Critics say Summers is way off base:
Summers’ piece generated a strong backlash. Economists at the White House and elsewhere pushed back on various parts of his argument, suggesting that Biden package should be seen as disaster relief and not as traditional stimulus, that the hole in the economy might be far deeper than official estimates indicate and that fears about inflation are unwarranted or even downright weird given recent trends and the Fed’s ability to raise interest rates to snuff out pricing pressures. On balance, critics argue, the risks of doing too little remain substantially higher than those from doing too much.

Treasury Secretary Janet Yellen acknowledged in television interviews on Sunday that rising inflation would be a risk with the $1.9 trillion package, but said the policymakers have the tools to deal with that problem if it arises. "I've spent many years studying inflation and worrying about inflation, and I can tell you, we have the tools to deal with that risk if it materializes," she said. "But we face a huge economic challenge here and tremendous suffering in the country. We've got to address that. That's the biggest risk."

Summers responded to many of the criticisms in a new Washington Post piece on Sunday, arguing that he would support a plan the size of Biden’s, or even larger, if it focused on long-term national needs and was “directed at promoting sustainable and inclusive economic growth for the remainder of the decade and beyond, not simply supporting incomes this year and next.” He also expressed some doubt that the Federal Reserve could tamp down any surge in inflation without causing a recession.

Blanchard also expanded on his concerns in a new a new podcast interview with Econofact, a nonpartisan publication of Tufts University, saying that his guess as to the proper size of a relief package now is $1 trillion:

“I worry that if we spend 1.9 trillion, then we are going to increase demand by so much that we'll get overheating. The economy will not be able to actually increase production enough to satisfy that demand. And then we may get inflation, but not just one or 2% more than now, but substantially more. We may force the Fed to react by adjusting rates up, in order to slow down the economy and acting faster and stronger than they really want to and I think we should avoid that. So I'm all in favor of a big package, but my big package number is closer to 1 trillion, not 1.9.”

The bottom line: Summers said in his original piece last week that “much of the policy discussion has not fully reckoned with the magnitude of what is being debated.” His piece certainly changed that, sparking days of back and forth among economists and others. Check out the News and Views links below for much more on the debate.

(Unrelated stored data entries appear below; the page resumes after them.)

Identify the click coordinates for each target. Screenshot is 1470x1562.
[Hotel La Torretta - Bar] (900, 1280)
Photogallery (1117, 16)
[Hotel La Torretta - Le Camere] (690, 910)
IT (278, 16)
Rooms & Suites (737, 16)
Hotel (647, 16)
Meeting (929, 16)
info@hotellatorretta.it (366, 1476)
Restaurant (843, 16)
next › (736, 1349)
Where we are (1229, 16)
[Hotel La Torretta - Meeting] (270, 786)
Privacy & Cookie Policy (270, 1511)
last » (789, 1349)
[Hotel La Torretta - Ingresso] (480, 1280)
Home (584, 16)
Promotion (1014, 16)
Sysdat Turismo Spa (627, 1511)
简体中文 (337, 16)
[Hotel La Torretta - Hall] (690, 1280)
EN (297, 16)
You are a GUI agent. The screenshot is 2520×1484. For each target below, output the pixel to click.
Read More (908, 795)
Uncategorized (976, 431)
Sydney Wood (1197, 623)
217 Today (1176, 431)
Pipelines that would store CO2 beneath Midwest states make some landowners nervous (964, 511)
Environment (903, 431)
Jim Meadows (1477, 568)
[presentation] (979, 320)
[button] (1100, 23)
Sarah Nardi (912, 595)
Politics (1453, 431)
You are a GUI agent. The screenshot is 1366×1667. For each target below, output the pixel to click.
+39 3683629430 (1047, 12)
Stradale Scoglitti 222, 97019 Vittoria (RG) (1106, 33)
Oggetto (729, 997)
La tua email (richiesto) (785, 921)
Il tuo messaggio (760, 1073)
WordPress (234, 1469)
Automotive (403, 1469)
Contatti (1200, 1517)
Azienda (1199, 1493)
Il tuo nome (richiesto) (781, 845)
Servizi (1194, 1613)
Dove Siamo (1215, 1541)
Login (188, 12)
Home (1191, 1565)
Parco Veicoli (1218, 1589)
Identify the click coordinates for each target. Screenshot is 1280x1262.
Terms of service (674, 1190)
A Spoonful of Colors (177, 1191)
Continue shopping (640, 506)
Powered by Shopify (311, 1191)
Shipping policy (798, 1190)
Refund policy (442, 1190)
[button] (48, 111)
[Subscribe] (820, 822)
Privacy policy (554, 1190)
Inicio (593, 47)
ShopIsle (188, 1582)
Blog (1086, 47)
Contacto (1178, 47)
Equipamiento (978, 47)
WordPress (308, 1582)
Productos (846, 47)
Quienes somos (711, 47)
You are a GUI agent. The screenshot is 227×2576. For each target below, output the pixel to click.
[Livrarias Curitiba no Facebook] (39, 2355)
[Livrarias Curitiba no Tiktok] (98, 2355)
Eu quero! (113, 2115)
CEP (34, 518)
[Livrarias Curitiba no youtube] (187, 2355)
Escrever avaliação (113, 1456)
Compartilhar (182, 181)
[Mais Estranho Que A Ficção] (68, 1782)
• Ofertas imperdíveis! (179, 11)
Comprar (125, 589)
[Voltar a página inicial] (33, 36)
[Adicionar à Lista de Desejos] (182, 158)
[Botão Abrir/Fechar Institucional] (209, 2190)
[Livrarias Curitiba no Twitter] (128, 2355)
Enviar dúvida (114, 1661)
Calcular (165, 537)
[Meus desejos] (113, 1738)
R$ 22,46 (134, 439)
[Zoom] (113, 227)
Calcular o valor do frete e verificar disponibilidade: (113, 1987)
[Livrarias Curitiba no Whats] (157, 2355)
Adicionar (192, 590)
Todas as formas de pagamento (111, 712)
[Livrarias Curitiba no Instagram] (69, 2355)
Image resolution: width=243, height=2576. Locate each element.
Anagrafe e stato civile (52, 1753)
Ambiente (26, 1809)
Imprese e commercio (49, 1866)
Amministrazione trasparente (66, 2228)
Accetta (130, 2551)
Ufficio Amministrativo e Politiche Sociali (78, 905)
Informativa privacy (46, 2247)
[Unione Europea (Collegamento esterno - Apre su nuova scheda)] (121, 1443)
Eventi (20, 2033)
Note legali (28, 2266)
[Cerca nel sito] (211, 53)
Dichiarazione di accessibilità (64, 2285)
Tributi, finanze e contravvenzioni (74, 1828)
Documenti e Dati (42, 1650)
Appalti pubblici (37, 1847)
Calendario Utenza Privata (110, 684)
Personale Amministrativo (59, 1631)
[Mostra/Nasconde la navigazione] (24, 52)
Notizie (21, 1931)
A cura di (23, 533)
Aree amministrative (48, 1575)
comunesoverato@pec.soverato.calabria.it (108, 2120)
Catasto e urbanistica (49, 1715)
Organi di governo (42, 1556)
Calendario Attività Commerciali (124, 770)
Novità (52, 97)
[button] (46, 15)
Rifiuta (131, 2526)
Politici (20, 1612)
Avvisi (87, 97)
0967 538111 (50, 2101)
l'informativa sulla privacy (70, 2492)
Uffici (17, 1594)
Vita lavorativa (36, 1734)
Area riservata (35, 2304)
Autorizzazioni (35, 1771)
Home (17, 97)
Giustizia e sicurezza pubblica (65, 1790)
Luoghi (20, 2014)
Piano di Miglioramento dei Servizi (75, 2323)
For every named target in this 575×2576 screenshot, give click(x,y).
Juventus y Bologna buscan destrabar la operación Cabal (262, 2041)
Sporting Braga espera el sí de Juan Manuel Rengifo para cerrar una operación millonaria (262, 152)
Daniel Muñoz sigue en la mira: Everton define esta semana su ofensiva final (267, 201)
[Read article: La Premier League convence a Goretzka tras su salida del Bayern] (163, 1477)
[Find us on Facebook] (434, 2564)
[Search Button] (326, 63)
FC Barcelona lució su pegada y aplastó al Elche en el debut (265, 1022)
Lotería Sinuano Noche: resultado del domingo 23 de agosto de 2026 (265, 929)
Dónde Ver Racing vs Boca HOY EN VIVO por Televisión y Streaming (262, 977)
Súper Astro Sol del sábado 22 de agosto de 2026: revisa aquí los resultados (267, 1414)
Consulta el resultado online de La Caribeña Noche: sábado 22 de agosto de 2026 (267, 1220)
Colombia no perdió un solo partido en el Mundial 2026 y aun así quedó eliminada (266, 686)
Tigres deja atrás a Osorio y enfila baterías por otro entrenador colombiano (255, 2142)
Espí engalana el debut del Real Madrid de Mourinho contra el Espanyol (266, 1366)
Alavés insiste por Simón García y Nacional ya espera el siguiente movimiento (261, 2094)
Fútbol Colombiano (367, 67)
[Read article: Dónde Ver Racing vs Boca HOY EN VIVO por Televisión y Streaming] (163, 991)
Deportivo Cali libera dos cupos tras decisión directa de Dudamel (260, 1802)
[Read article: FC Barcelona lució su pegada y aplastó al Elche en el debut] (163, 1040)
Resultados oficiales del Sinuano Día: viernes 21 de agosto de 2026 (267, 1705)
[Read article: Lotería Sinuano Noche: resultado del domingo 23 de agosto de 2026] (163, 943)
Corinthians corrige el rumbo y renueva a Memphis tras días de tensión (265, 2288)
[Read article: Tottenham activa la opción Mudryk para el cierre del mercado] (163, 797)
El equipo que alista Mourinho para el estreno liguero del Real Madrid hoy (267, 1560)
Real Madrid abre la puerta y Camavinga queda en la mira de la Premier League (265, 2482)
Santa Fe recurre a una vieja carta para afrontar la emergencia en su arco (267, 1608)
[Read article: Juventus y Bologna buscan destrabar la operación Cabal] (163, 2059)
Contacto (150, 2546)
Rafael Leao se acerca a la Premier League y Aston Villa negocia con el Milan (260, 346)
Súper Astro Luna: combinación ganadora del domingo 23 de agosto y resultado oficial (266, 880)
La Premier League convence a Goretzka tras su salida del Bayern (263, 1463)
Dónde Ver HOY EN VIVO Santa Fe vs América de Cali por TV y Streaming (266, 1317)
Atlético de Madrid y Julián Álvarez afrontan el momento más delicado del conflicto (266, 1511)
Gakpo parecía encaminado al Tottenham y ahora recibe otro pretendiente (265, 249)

Number of the Day: Trump’s Election Lie Cost Taxpayers $519 Million and Counting

Former President Trump’s insistence that the election was stolen from him, culminating in the riot at the Capitol on January 6, has forced federal, state and local governments to respond in a number of ways, and according to an analysis by The Washington Post this weekend, the cost of that response comes to more than half a billion dollars.

“The expenditures include legal fees prompted by dozens of fruitless lawsuits, enhanced security in response to death threats against poll workers, and costly repairs needed after the Jan. 6 insurrection at the Capitol,” the Post said. “That attack triggered the expensive massing of thousands of National Guard troops on the streets of Washington amid fears of additional extremist violence.”

Most of the documented expenses so far are related to the movement of security forces to Washington, but there are numerous other costs as well, including court costs, revised safety protocols and the diversion of resources away from fighting the coronavirus pandemic. Ultimately, “the true costs may never be known,” the Post said.